A Lotfi Vanashi, F Ghamari, S Farahmand, A Jamshidi, Volume 18, Issue 2 (Summer 2023)
Abstract
Background and Objectives: Medicinal plants are some of the most important sources of medicine in several countries. Urinary tract infection is one of the most common infections and blood infection is an important cause of death worldwide. Antibiotic resistance has increased as a fundamentally global problem that needs appropriate alternatives. Fumaria parviflora Lam, Myrtus communis L., Matricaria recutita L. and Nigella sativa L. are some of the most important plants in traditional medicine.
Materials & Methods: First, plants were powdered using electric grinder and then the hydroalcoholic extract was prepared using maceration method. After dispersing alcohol, this was lyophilized and three concentrations of 64, 160, and 220 mg/ml were prepared. Antimicrobial effects were assessed using disk diffusion method and antioxidants were investigated using DPPH method.
Results: The highest percentage of inhibition for the Myrtus was against Escherichia coli bacteria (86%) and Pseudomonas aeruginosa (100%) compared to gentamicin and 100% resistance was observed for Staphylococcus aureus compared to erythromycin. Nigella sativa included the highest antioxidant effect (nearly 60%) and Myrtus with 43% had the lowest antioxidant effect. Using Gas chromatography-mass spectrometry, it was detected that the most effective substances in Myrtus, Nigella sativa, Fumaria parviflora and Matricaria respectively were benzotriol (30.97%), octadecadienoic acid (44.35%), pyran (13.26%) and benzopyran (50.24%).
Conclusion: Myrtus plant includes the most antimicrobial effects and Nigella sativa includes the most antioxidant effects.
P Jamshidi, Seyyed P Shariatpanahi, M Sadeghipour, M.h Khoshnevisan, M Namdari, B Arshadi Fard, S Soleimanpoor, Volume 18, Issue 4 (Winter 2024)
Abstract
Background and Objectives: Oral diseases and childhood obesity are two basic health challenges in the 21st century.
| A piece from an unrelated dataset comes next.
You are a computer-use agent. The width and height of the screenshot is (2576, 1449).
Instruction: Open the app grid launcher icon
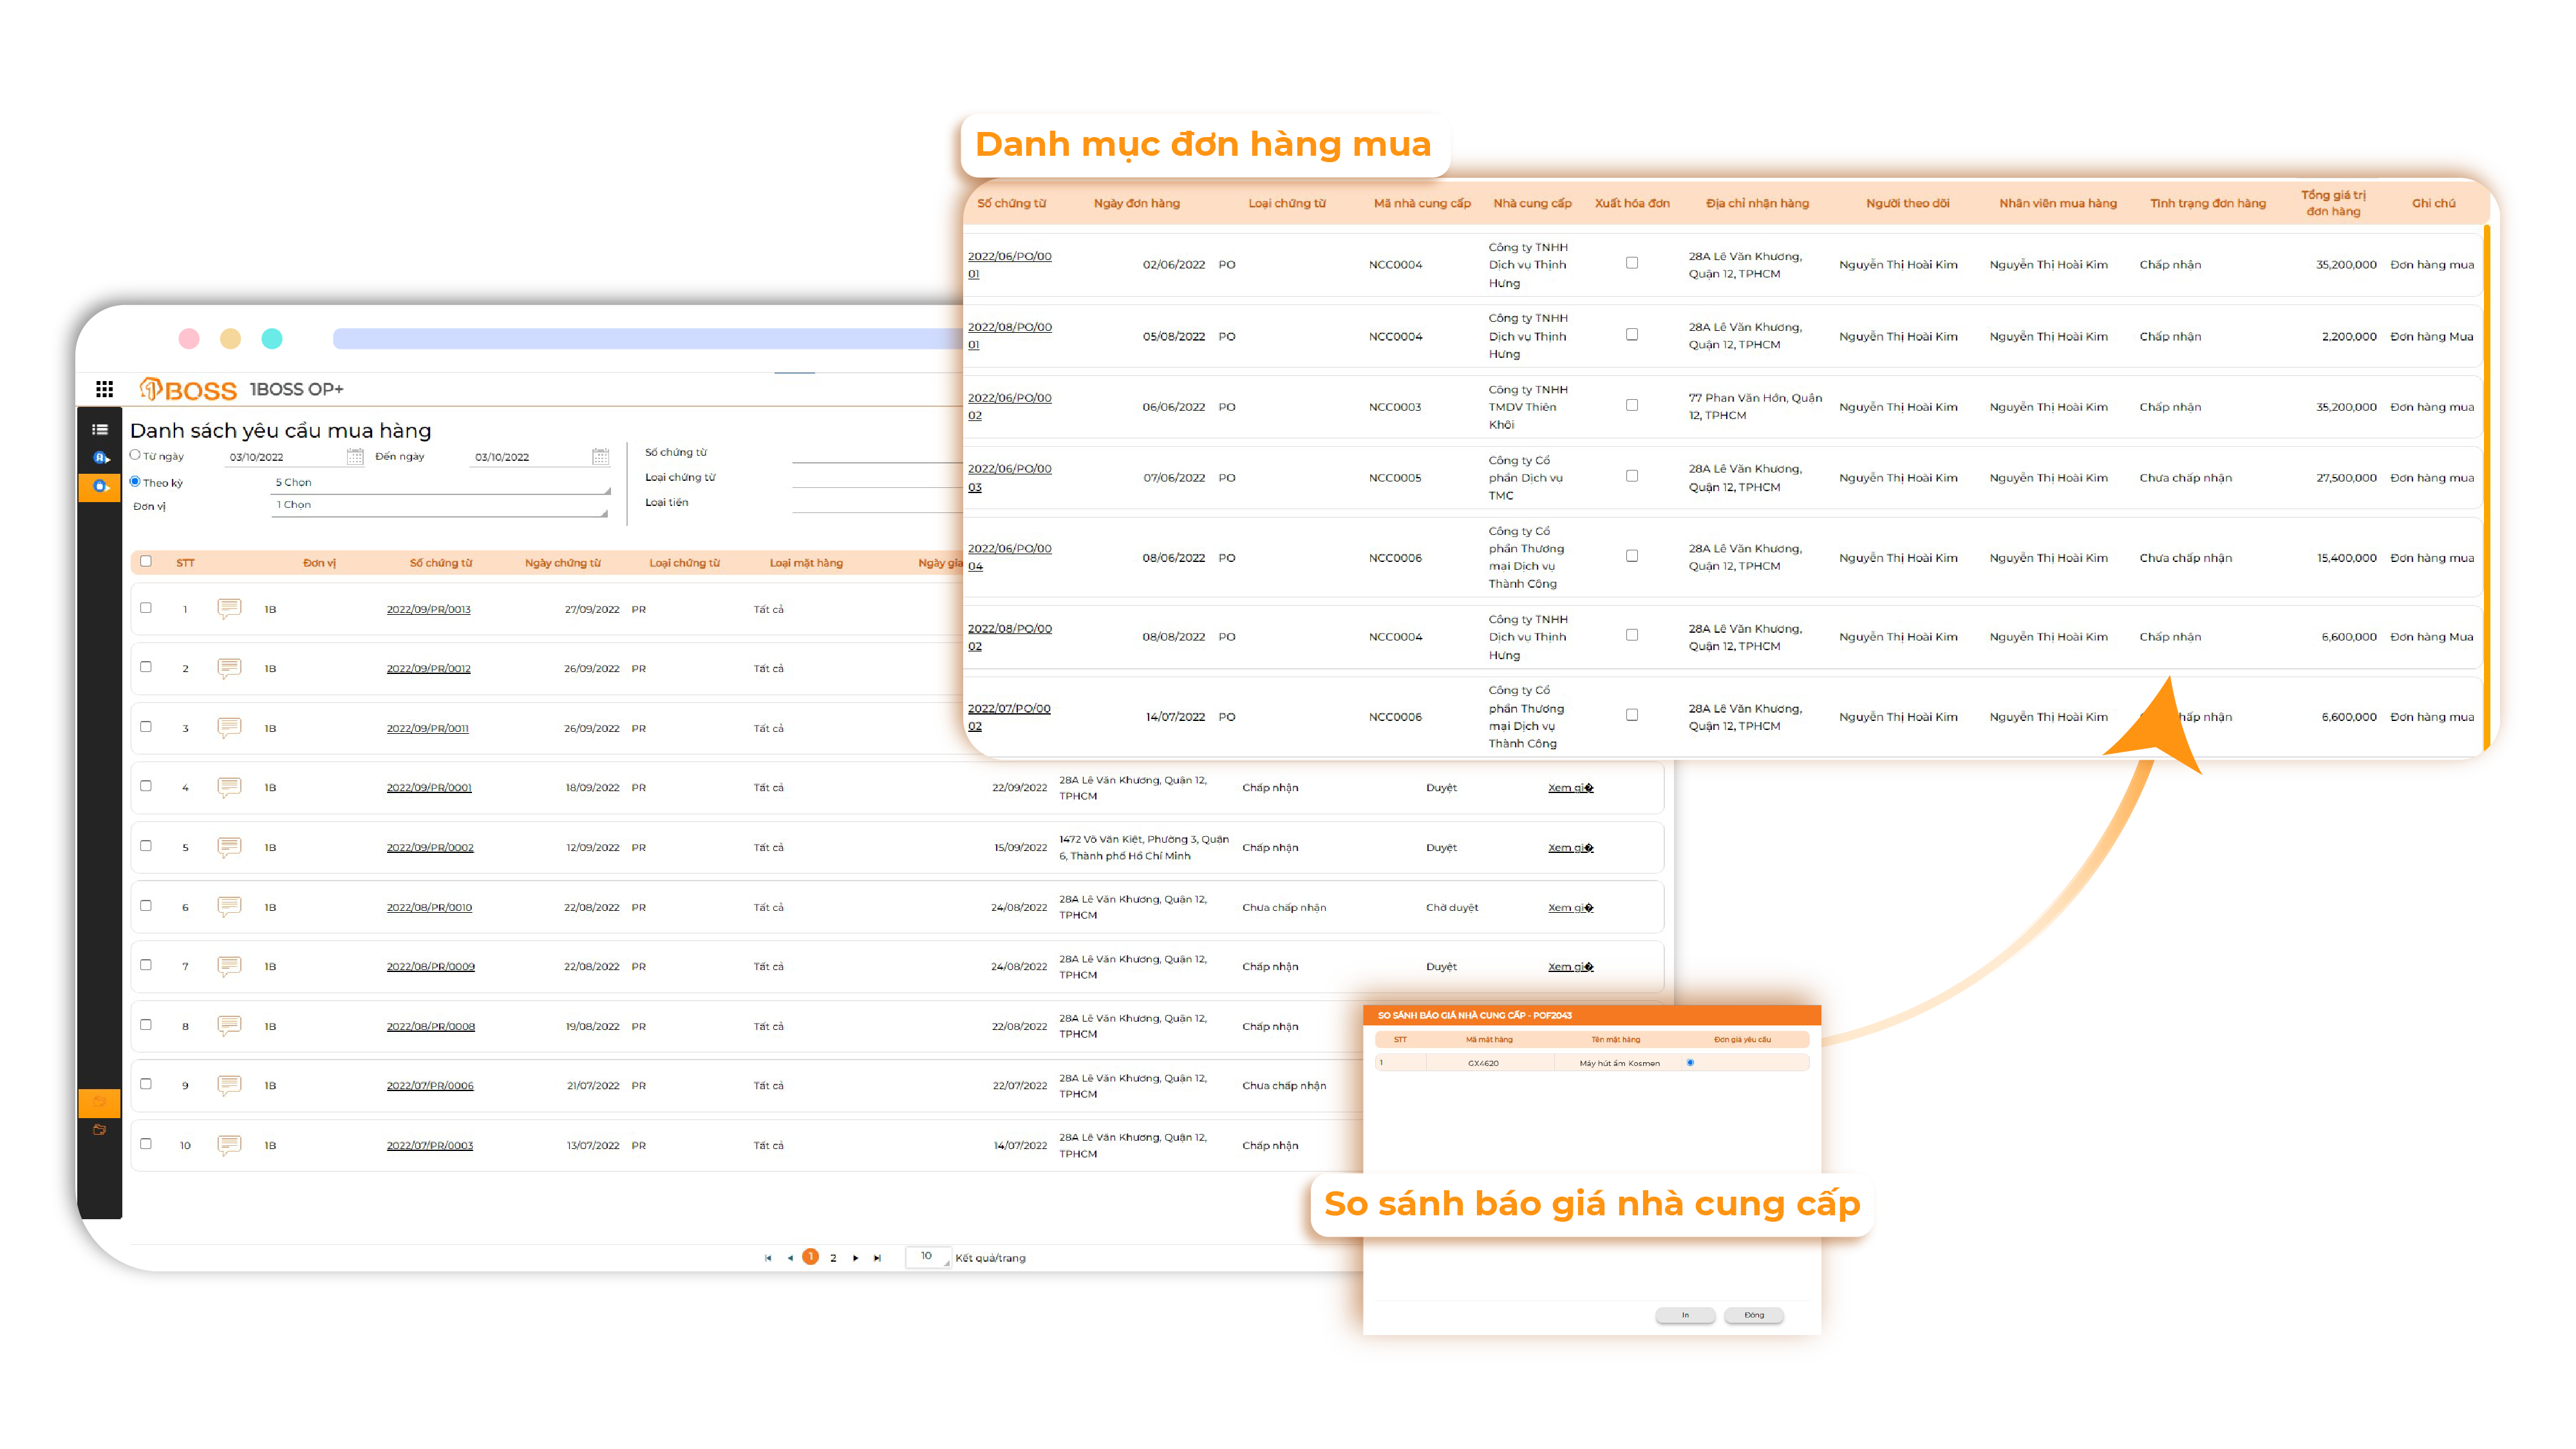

Although researchers have paid attention to the peer social network to solve community health problems, findings about the effects of this network on children's oral health and obesity are little. This study investigated effects of peer social network on oral health and obesity in elementary school children.
Materials and Methods: In this descriptive-analytical study with convenient sampling, relationships between the oral health and obesity indicators of primary school students with friendship groups in the social network were assessed. A number of 145 students participated in this study in the 3rd and 6th semesters of primary education in the academic year of 2017–2018. Data were collected through clinical examinations and valid questionnaires and assessed using SPSS, Excel and Gephi software. Rank and linear logistic regression analysis method was used to assess correlations between the knowledge and oral health behaviors as well as nutritional behaviors in the friendship network and close friends.
Results: Results demonstrated strong relationships between the students’ oral health and obesity indicators and their peer connections within their social friendship network groups at school. Specifically, results of ordinal regression analysis showed significant correlations in dental knowledge and eating behaviors within social friendship network groups (p < 0.001, r = 0.9). Results showed significant roles of close friends in dental knowledge and behaviors on primary school children.
Conclusion: This study has demonstrated that children are affected by each other in the friendship network. It has been showed that only students' close friends can be effective factors in determining students' oral hygiene behaviors.